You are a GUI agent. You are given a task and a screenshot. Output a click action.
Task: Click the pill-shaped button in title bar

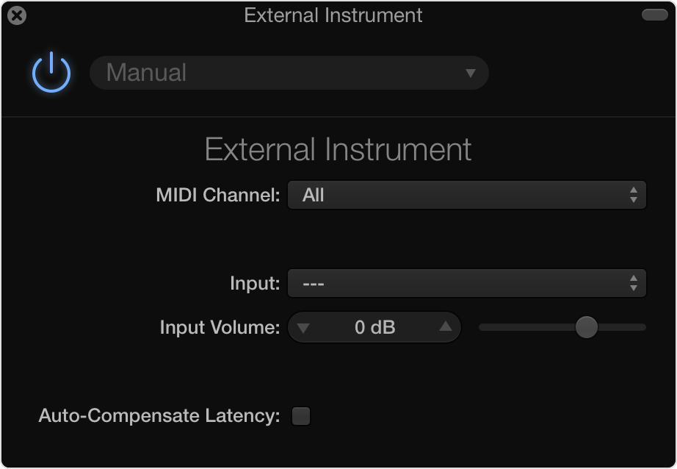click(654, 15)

--

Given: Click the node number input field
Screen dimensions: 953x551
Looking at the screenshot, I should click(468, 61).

--

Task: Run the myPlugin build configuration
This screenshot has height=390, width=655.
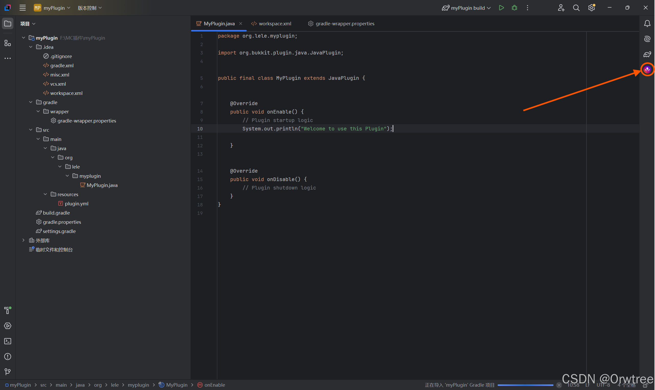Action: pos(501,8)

• Short task
Retype the lines of the material from the line with "You are a GUI" to the line with "click(654, 15)", leaving out the pictures.

• Solution below
You are a GUI agent. You are given a task and a screenshot. Output a click action.
Task: Click the pill-shaped button in title bar

click(654, 15)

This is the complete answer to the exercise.